Classification:

attack

Tactic:

TA0003-persistence

Technique:

T1059-command-and-scripting-interpreter

VIEW RULE IN DATADOG VIEW SIGNALS

Goal

Detects the installation and configuration of Windows PowerShell Web Access, which can be used by attackers to establish a web-based PowerShell remote access backdoor.

Strategy

This rule monitors Windows event logs for PowerShell script block executions that include commands related to PowerShell Web Access setup and configuration. The detection targets script blocks containing Install-WindowsFeature combined with WindowsPowerShellWebAccess, Install-PswaWebApplication, or Add-PswaAuthorizationRule commands.
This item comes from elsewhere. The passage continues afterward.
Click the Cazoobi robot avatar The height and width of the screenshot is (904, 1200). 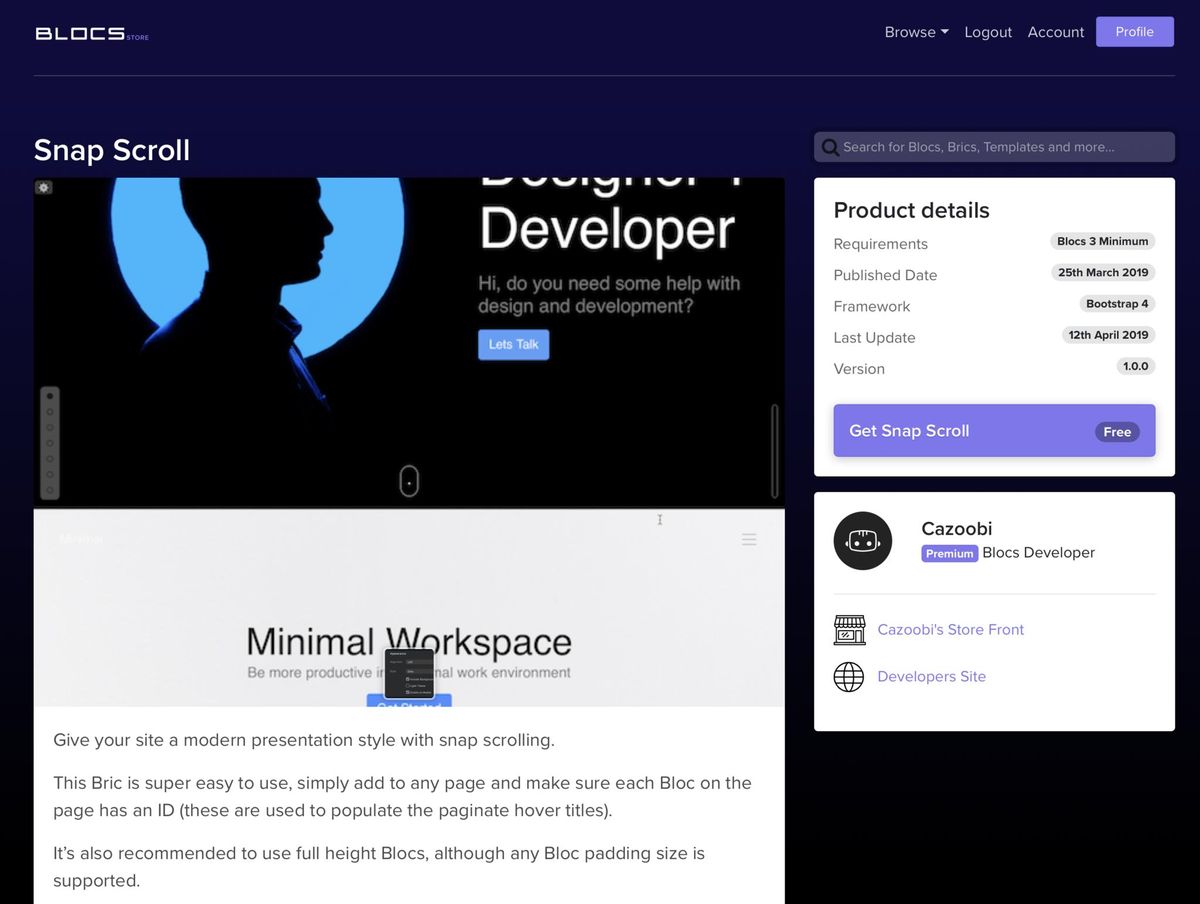862,540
Additionally, it looks for authorization parameter settings like -UserName * or -ComputerName *. PowerShell Web Access provides a web-based PowerShell interface that allows users to run PowerShell commands remotely through a web browser.

Triage & Response

• Examine the complete PowerShell script block content to understand the full scope of the PowerShell Web Access configuration on {{host}}.
• Verify if the PowerShell Web Access installation was authorized and part of a documented change.
• Review the authorization rules that were created to determine which users and computers were granted access.
• If unauthorized, uninstall the PowerShell Web Access feature using Uninstall-WindowsFeature -Name WindowsPowerShellWebAccess.
• Review the authentication events for any users who may have accessed the system through PowerShell Web Access.